### TASK ITEM
Once you reach the line containing "Click star icon", return it and every line after it exactly, through the end of the records below, with no pictures.

┄┄┄┄┄┄┄┄┄┄

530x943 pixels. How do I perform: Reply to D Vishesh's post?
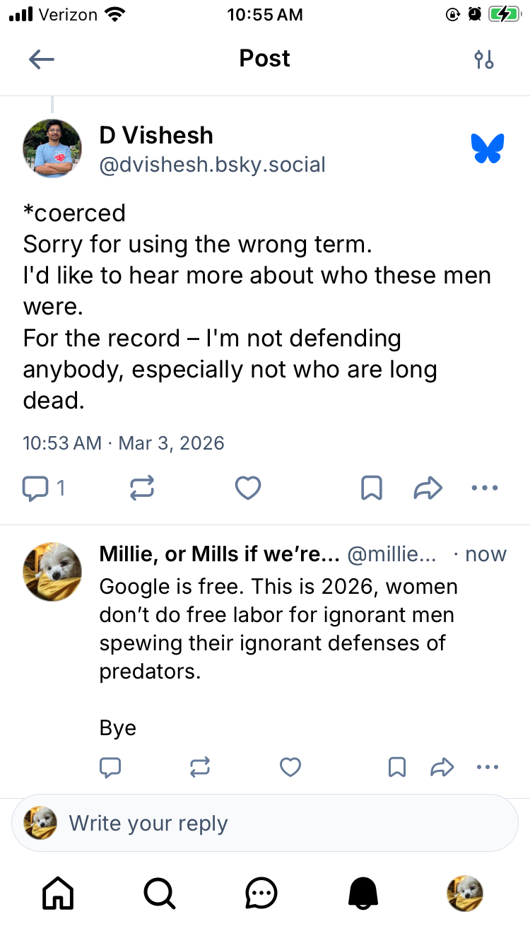click(36, 488)
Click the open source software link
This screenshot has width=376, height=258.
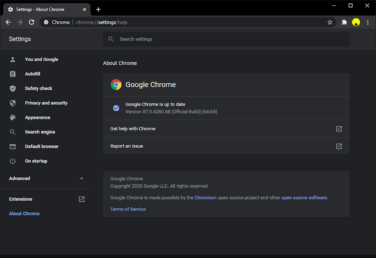point(304,197)
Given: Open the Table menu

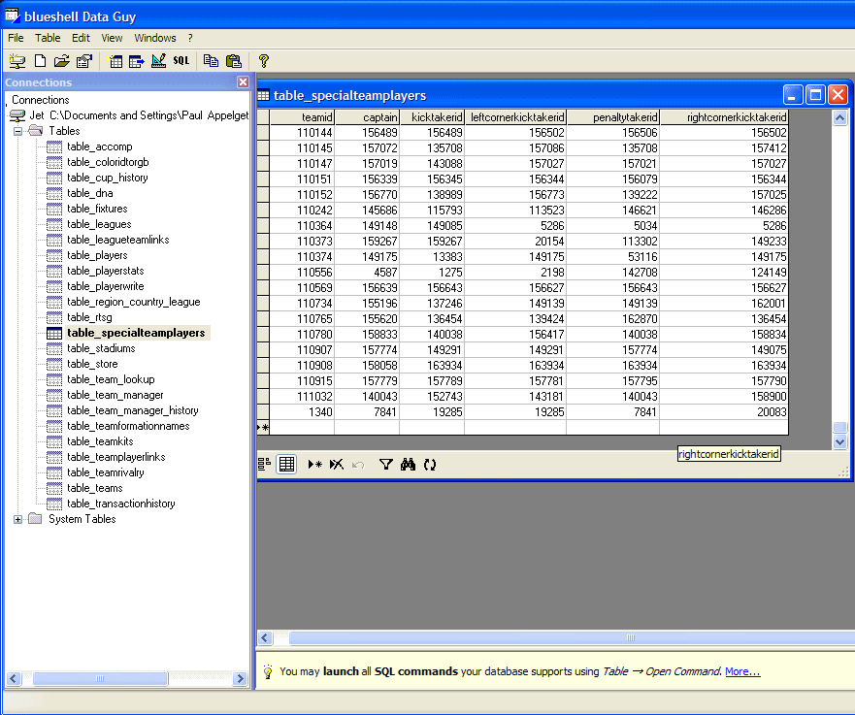Looking at the screenshot, I should coord(48,38).
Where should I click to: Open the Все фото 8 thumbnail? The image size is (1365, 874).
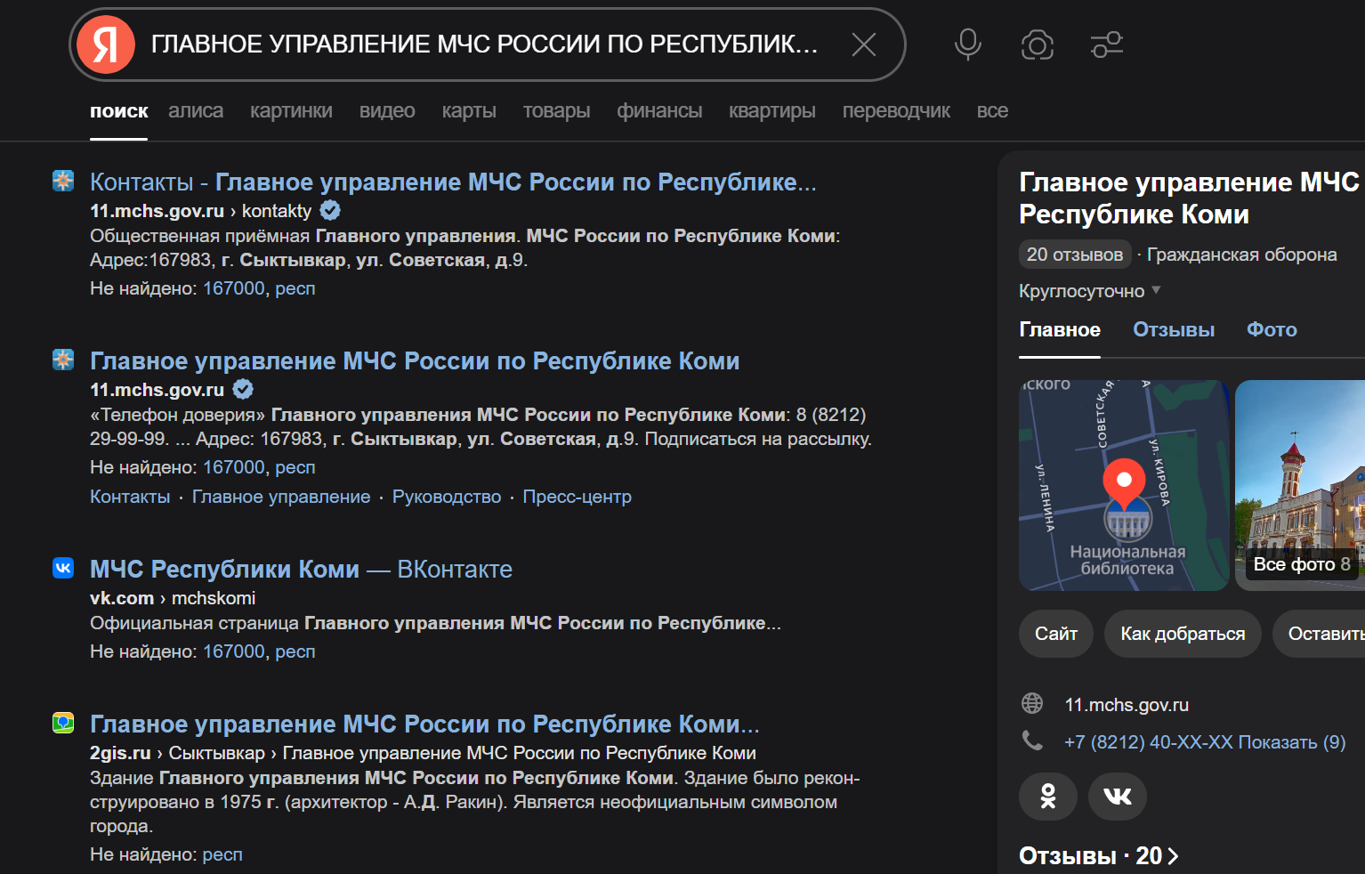(x=1300, y=485)
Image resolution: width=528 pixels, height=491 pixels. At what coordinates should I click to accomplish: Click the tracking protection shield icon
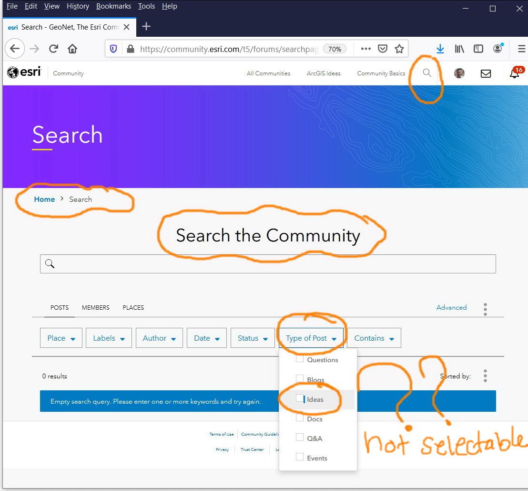pos(113,48)
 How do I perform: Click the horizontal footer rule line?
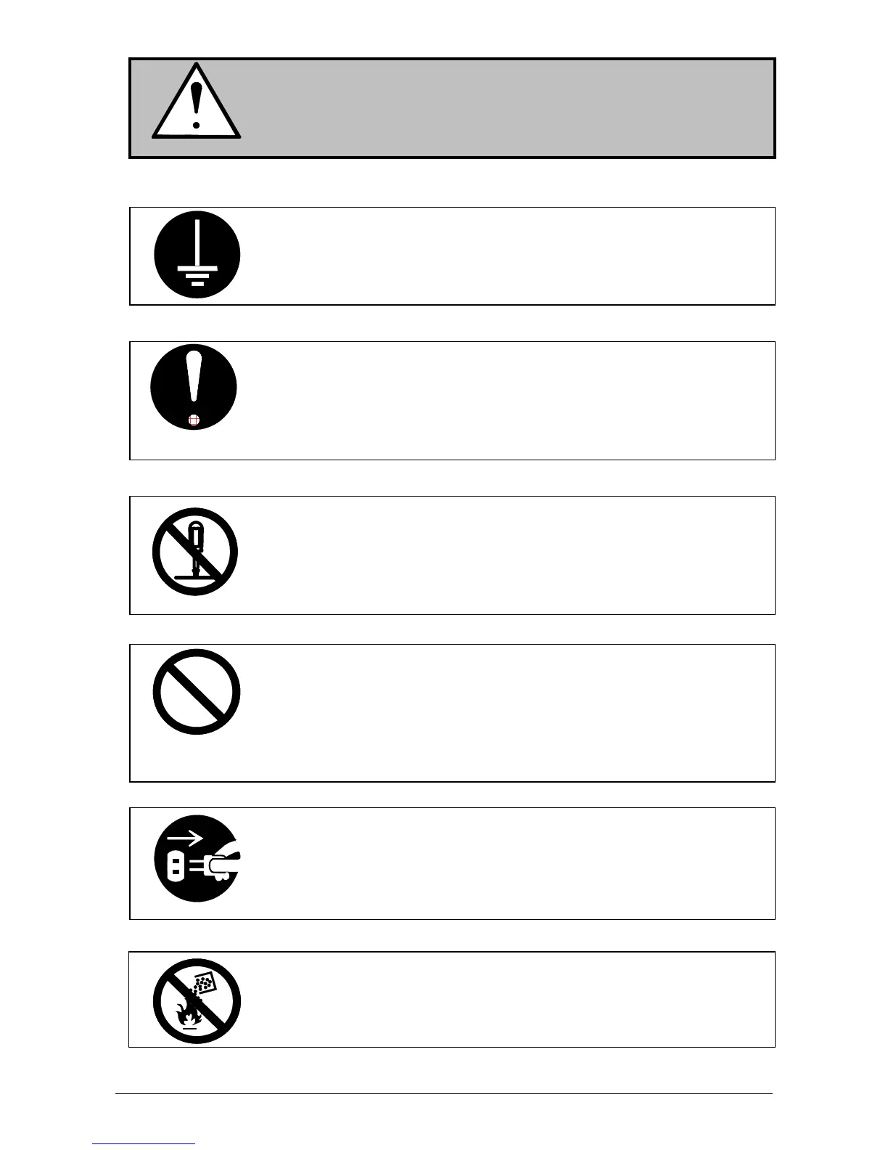coord(444,1094)
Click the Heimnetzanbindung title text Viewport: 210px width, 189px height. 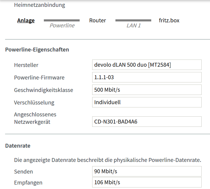pyautogui.click(x=39, y=5)
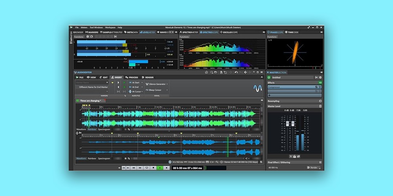Click the Home icon in Audio Editor toolbar

206,72
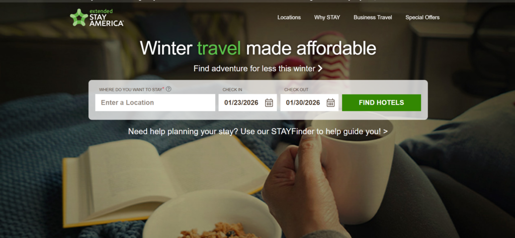Screen dimensions: 515x238
Task: Select the check-in date 01/23/2026 field
Action: click(x=247, y=102)
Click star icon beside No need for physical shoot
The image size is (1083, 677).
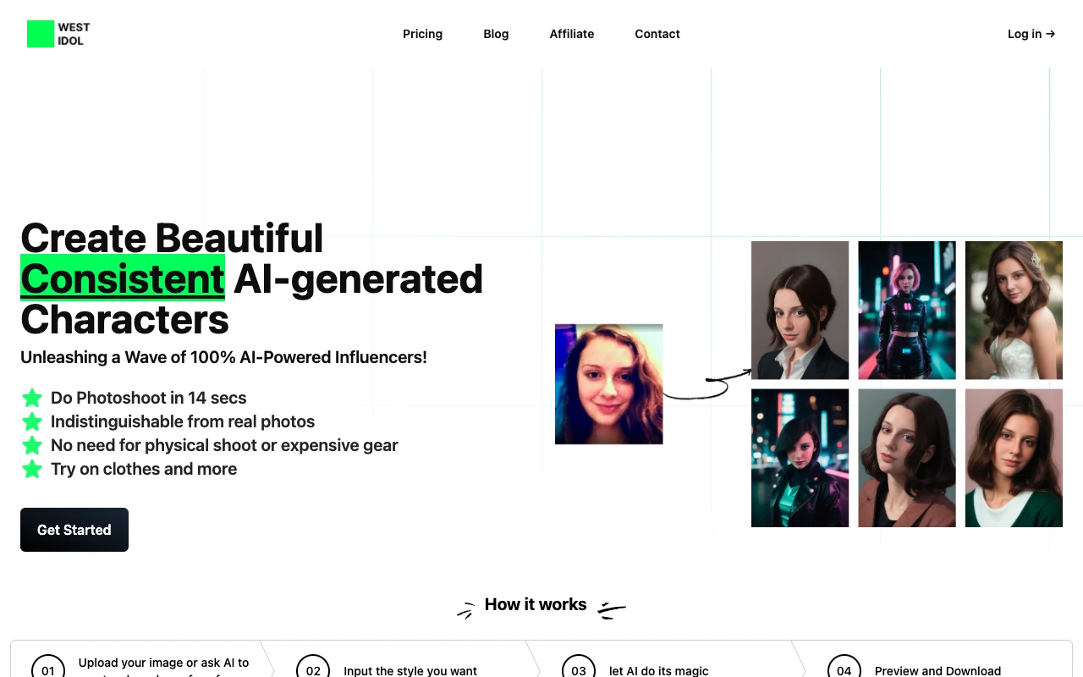coord(32,445)
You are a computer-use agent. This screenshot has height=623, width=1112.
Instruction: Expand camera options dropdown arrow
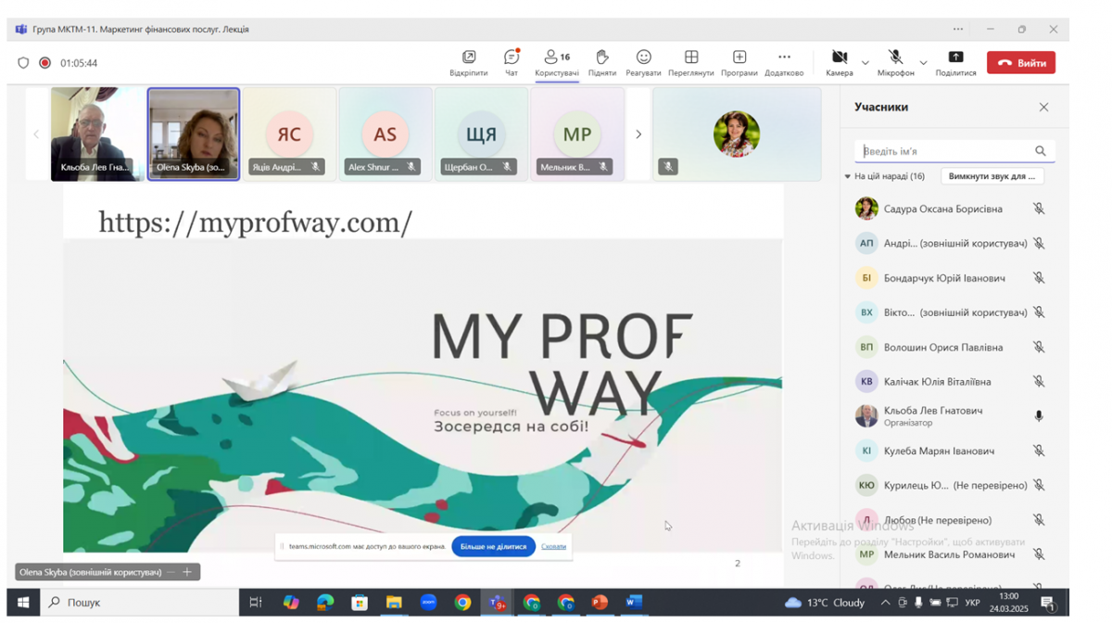point(866,63)
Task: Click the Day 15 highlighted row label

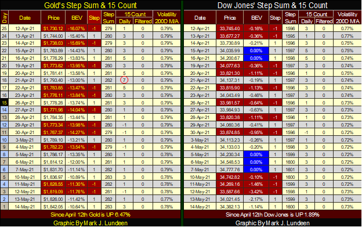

┄┄┄┄┄┄┄┄┄┄

### ANSWER
Click star icon beside No need for physical shoot
The image size is (1083, 677).
coord(32,445)
You are a computer-use agent. This screenshot has height=623, width=1112.
Instruction: Expand camera options dropdown arrow
point(866,63)
Task: Click the Day 15 highlighted row label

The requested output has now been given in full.